» REQUIRED WORK
1. In the text on AI-based decision support systems, print the passage starting with "While there is" and going on through "high-dimensional inputs [22].".
2. Answer these questions from the text on AI-based decision support systems:
(a) How many main contributions does the study claim to make?
(b) From an economic perspective, what does a decision involve?
(c) What do AI-based DSS rely on instead of explicitly programmed rules?

» SOURCE DOCUMENT
↓

Our study makes four main contributions. First, it introduces a delegation-based perspective on AI-based DSS selection. Second, it offers empirical evidence on the relative importance of performance, effort, and transparency in system selection. Third, it links these findings to archetypes of AI-based DSS in the context of prognostics. Fourth, it reveals that the relationship between user expertise and preferences for transparency strategies is more nuanced than previously assumed.

The remainder of the paper is structured as follows: We begin with a review of relevant literature and the theoretical foundations for modeling DSS selection as a delegation problem. We then present our methodology, describe the use case, and operationalize the decision factors. Next, we report our empirical results, followed by a discussion of key implications. The paper concludes with a summary of contributions and directions for future research.

2. Background literature

2.1. Foundations of AI-based decision support systems

From an economic perspective, a decision involves selecting the best option under given circumstances [17]. In organizational contexts, decision quality depends on the availability and effective use of information. However, as information systems have proliferated, so too has the volume and complexity of information, often exceeding human cognitive limits [18,19]. DSS address this challenge by combining human judgment with computational analysis to support decision-making [20].

While there is a rich history of various types of DSS, such as rule-based DSS, recent advancements have led to AI-based DSS, which rely on machine learning (ML) algorithms trained on data rather than explicitly programmed rules [21,22]. These systems can uncover complex patterns autonomously and adapt to new data, thereby enhancing their effectiveness in dynamic environments. A notable development is the rise of deep learning, where neural network architectures automatically learn useful representations from high-dimensional inputs [22].

↑

» SUPPLIED ENTRIES
↓

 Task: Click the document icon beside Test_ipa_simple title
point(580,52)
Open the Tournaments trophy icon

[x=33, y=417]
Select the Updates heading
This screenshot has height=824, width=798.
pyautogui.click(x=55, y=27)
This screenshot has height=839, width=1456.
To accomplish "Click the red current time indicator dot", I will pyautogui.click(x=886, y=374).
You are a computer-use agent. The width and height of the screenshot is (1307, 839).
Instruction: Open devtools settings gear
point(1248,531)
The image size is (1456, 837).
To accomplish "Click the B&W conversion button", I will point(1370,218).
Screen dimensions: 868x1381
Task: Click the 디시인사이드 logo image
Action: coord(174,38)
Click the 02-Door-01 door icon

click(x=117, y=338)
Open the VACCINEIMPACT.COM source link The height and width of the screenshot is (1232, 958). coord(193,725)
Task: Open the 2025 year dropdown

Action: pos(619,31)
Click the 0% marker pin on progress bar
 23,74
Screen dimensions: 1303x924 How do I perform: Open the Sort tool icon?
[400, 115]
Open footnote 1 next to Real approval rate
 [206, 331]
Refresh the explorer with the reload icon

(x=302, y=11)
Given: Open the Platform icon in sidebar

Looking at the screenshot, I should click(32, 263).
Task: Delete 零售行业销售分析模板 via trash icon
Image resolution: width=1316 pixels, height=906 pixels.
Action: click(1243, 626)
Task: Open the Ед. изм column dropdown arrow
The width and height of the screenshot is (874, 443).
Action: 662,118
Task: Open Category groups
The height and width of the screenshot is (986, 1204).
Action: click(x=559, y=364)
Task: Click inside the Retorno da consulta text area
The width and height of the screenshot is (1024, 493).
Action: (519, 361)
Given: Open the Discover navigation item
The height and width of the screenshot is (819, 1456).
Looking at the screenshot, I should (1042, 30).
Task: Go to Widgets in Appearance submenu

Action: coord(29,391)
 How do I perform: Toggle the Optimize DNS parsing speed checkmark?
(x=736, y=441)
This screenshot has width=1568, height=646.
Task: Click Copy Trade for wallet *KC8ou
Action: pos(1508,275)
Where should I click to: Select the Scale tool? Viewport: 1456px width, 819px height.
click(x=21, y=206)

↑

» PROBLEM SOLUTIONS
1.
While there is a rich history of various types of DSS, such as rule-based DSS, recent advancements have led to AI-based DSS, which rely on machine learning (ML) algorithms trained on data rather than explicitly programmed rules [21,22]. These systems can uncover complex patterns autonomously and adapt to new data, thereby enhancing their effectiveness in dynamic environments. A notable development is the rise of deep learning, where neural network architectures automatically learn useful representations from high-dimensional inputs [22].

2.
(a) Four.
(b) Selecting the best option under given circumstances.
(c) Machine learning (ML) algorithms trained on data.